▶ WHAT TO WORK ON: Look below for the line containing "[open app drawer] (328, 32)". Write out that line and the rest through the last one, exactly as they appear, but without pictures.

[Source records]
◇ ◇ ◇ ◇ ◇

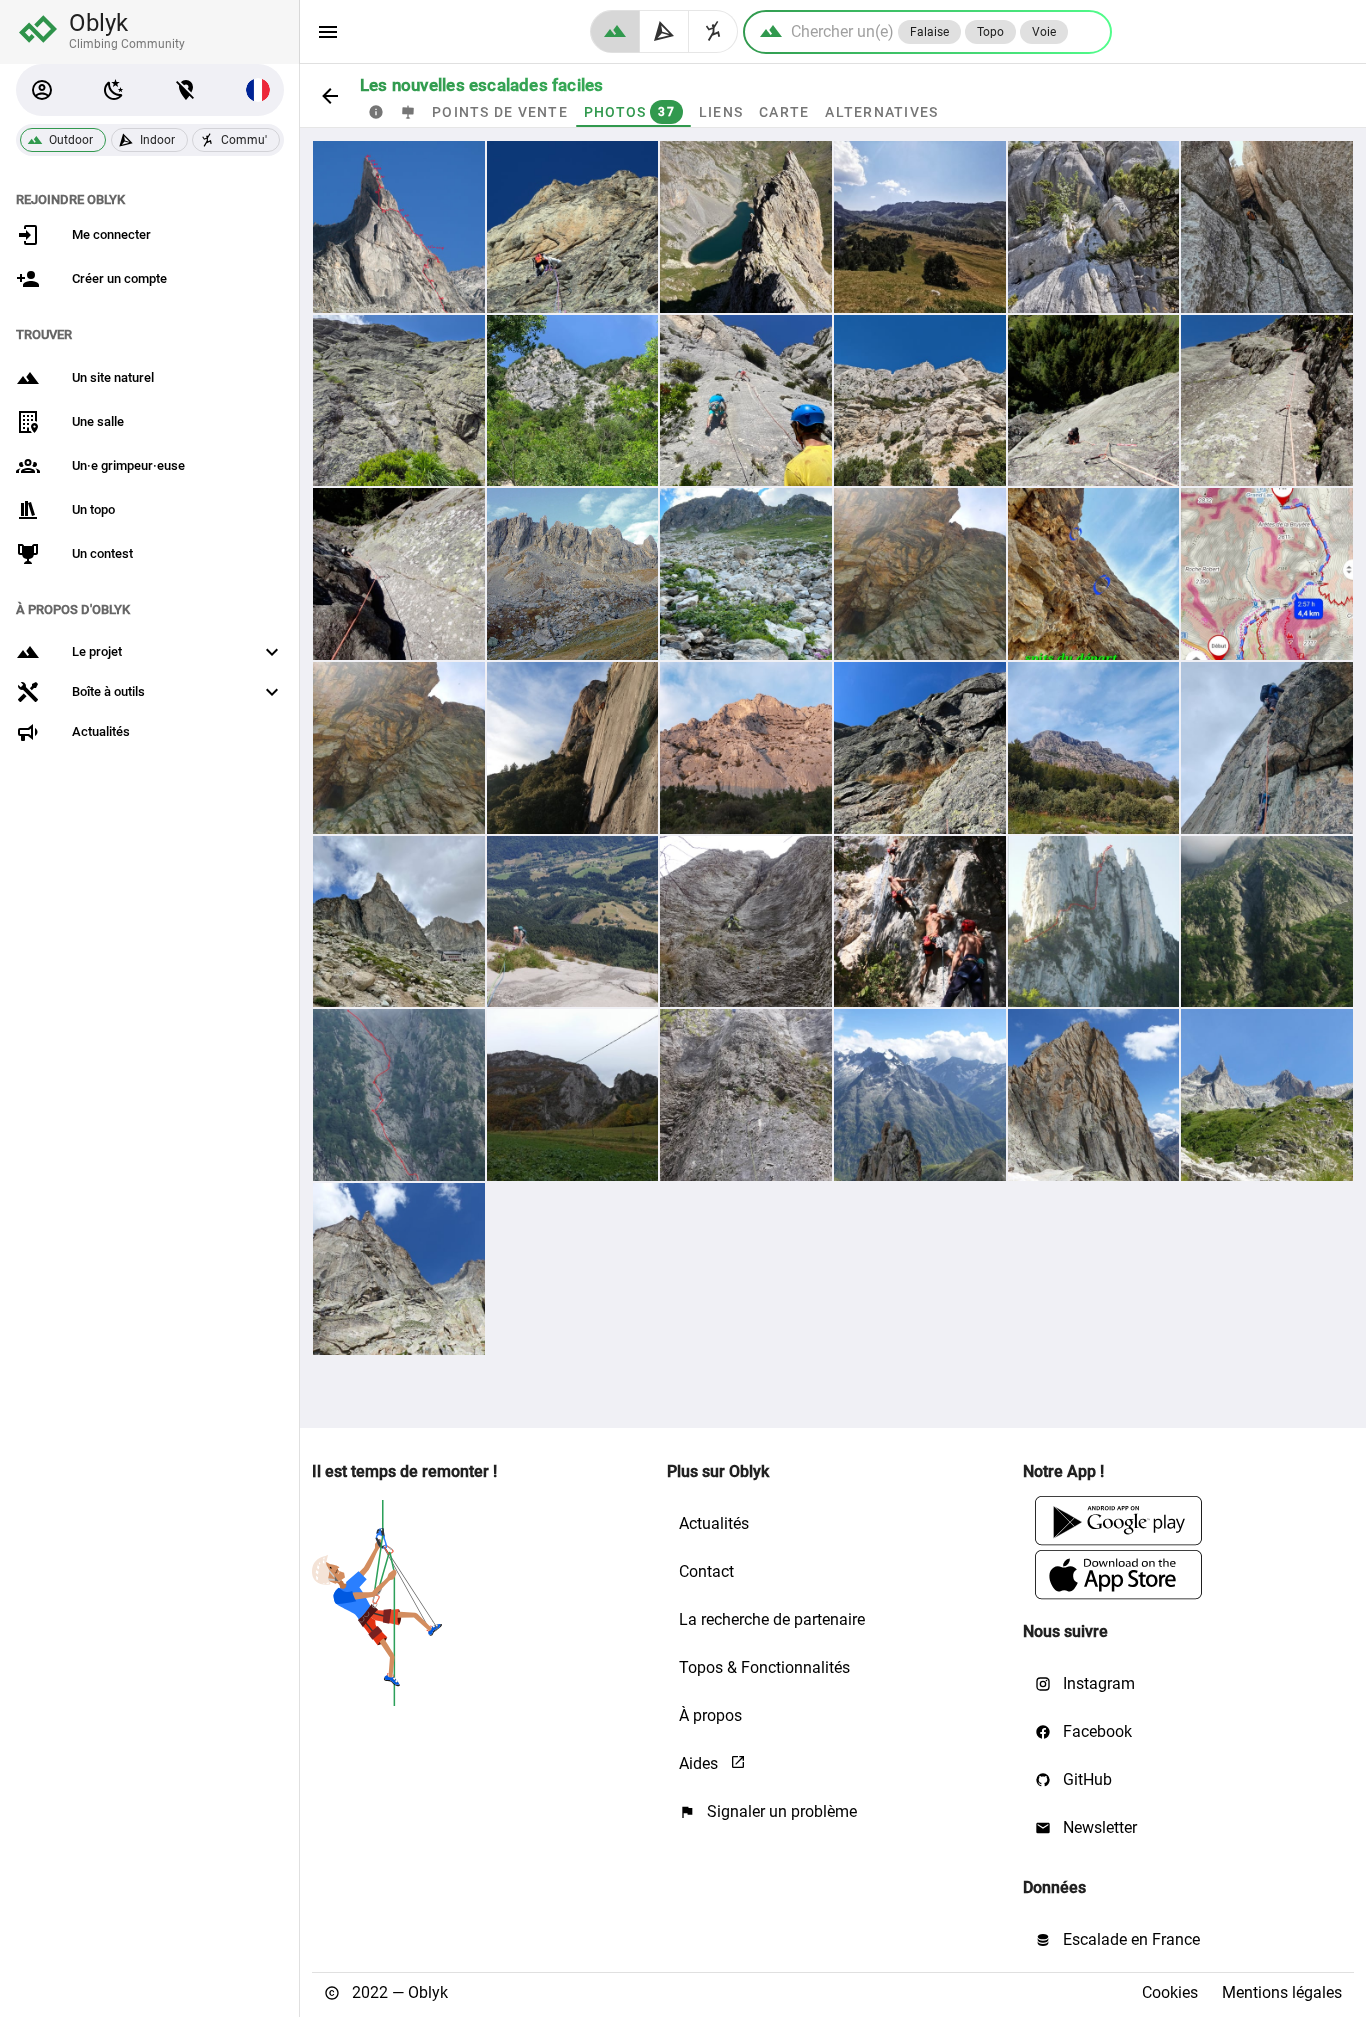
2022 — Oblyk (398, 1992)
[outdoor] (615, 31)
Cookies (1170, 1992)
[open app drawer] (328, 32)
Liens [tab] (721, 112)
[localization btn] (186, 90)
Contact (706, 1571)
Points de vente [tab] (500, 112)
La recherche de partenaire (772, 1619)
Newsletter (1098, 1827)
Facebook (1095, 1731)
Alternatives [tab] (881, 112)
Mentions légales (1282, 1992)
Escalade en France (1129, 1939)
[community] (713, 31)
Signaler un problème (780, 1811)
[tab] (376, 112)
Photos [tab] (629, 112)
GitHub (1085, 1779)
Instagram (1097, 1683)
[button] (42, 90)
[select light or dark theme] (114, 90)
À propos (710, 1715)
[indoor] (664, 31)
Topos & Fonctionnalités (764, 1667)
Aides (700, 1763)
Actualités (714, 1523)
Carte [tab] (784, 112)
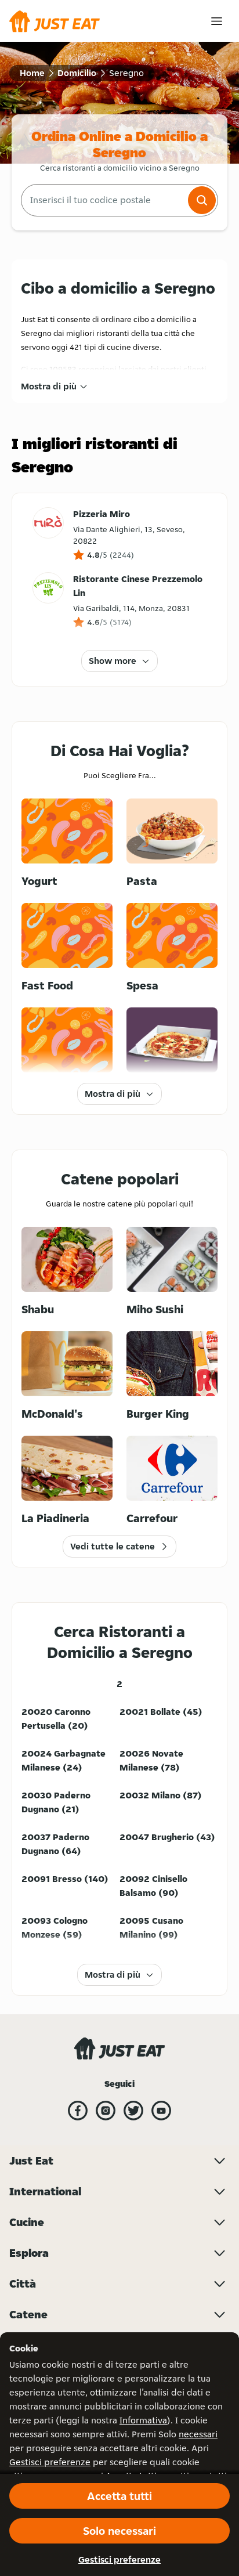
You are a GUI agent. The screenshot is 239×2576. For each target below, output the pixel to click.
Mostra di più (49, 386)
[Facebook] (77, 2110)
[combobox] (103, 200)
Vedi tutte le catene (112, 1546)
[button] (202, 200)
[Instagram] (105, 2110)
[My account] (217, 21)
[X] (133, 2110)
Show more (112, 661)
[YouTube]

◇ ◇ ◇ ◇ ◇

▶ YOUR RESPONSE:
[open app drawer] (328, 32)
Liens [tab] (721, 112)
[localization btn] (186, 90)
Contact (706, 1571)
Points de vente [tab] (500, 112)
La recherche de partenaire (772, 1619)
Newsletter (1098, 1827)
Facebook (1095, 1731)
Alternatives [tab] (881, 112)
Mentions légales (1282, 1992)
Escalade en France (1129, 1939)
[community] (713, 31)
Signaler un problème (780, 1811)
[tab] (376, 112)
Photos [tab] (629, 112)
GitHub (1085, 1779)
Instagram (1097, 1683)
[button] (42, 90)
[select light or dark theme] (114, 90)
À propos (710, 1715)
[indoor] (664, 31)
Topos & Fonctionnalités (764, 1667)
Aides (700, 1763)
Actualités (714, 1523)
Carte [tab] (784, 112)
You are a GUI agent. The screenshot is 239×2576. For each target below, output the pixel to click.
Mostra di più (49, 386)
[Facebook] (77, 2110)
[combobox] (103, 200)
Vedi tutte le catene (112, 1546)
[button] (202, 200)
[Instagram] (105, 2110)
[My account] (217, 21)
[X] (133, 2110)
Show more (112, 661)
[YouTube]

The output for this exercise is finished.